I have better things to do. Is that on tonight? I forgot and now it’s half over. I can watch it later, on demand. I’m an adult, I won’t let them dictate when I can and can’t do something!
At one point or another on Sunday night (April 15, 2019), all of these thoughts ran through my head regarding the final series premiere of HBO’s Game of Thrones (GoT). In the end, I didn’t watch the episode until the following evening…
Of course, on Monday morning, the inevitable problem was: how to avoid spoilers. Work from home – check. Don’t look at the news – check. Carefully squint reading Slack messages so, just in case, I can look away at the first sign of spoilers – check.
Now, I don’t spend a lot of time looking at social media (i.e. Twitter) during the work day. But, it happens and it’s essentially non-negotiable (my Twitter timeline is mostly work-related anyways, so yeah, it’s all good). Twitter does allow term-specific muting, but it is difficult to filter using the relevant keywords without knowledge of the episode. See the episode, “The Door,” in which a beloved, yet minor, character’s role precipitates a noticeable spike in name usage.
So, the question became: how do I identify relevant episode-specific terms to mute, without reading the terms myself?
Perhaps a computer could do it for me. The approach I explored, and will describe below, was—buzzword alert—natural language processing (NLP), a subfield of artificial intelligence.
Collect the corpus
Much of NLP relies on a corpus, a fancy term for a list of relevant words or documents.
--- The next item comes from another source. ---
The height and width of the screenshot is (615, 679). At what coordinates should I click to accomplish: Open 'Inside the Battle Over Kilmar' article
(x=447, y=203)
In this case, I am interested in the language being used in recent tweets about GoT, which I will collect, and store as my corpus.
I collected content using Python and the Twitter REST API, which requires a Twitter Developer Account.
Import modules:
import requests
import json
import pandas as pd
import re
import time
Prepare a pandas DataFrame to hold incoming tweets:
master_corpus_file = 'master_corpus_s08e01.csv' # a local file to store tweets
try:
# if the csv already exists, read to pandas dataframe
corpus_df = pd.read_csv(master_corpus_file, index_col=0)
corpus_max_id = corpus_df['id'].max()
except:
# if the csv does not exist, create a new pandas dataframe
corpus_df = pd.DataFrame(columns=['text', 'id'])
corpus_df.to_csv(master_corpus_file)
corpus_max_id = 0
Create a function to request more tweets:
def request_tweets(headers, corpus_max_id):
result = requests.get(
'https://api.twitter.com/1.1/search/tweets.json',
params={
'q': 'gameofthrones', # search term
'result_type': 'recent',
'count': '100',
'lang': 'en',
'since_id': corpus_max_id
},
headers=headers
)
result_json = json.loads(result.text)
return result_json['statuses']
Make a function to format incoming tweets into a pandas DataFrame, while ignoring duplicates:
def tweets_to_df(tweets, corpus_df):
data = []
added_text = []
dups = 0
for i in tweets:
no_urls = re.sub(r'https?://\S+', '', i['text']).strip()
if len(corpus_df.loc[corpus_df['text'] == no_urls]) == 0 and no_urls not in added_text:
data.append([no_urls, i['id']])
added_text.append(no_urls)
else:
dups += 1
print('new:', len(added_text), 'dups:', dups)
return pd.DataFrame(data, columns=['text', 'id'])
Produce a function that will append the pandas DataFrame contents to the file:
def write_df_to_csv(current_df, master_corpus_file):
with open(master_corpus_file, 'a') as f:
current_df.to_csv(f, header=False)
Create a function that calls the above functions, requesting tweets, formatting tweets, and writing the results to disk:
def gather_corpus(corpus_df, corpus_max_id, master_corpus_file, headers):
tweets = request_tweets(headers, corpus_max_id)
current_df = tweets_to_df(tweets, corpus_df)
write_df_to_csv(current_df, master_corpus_file)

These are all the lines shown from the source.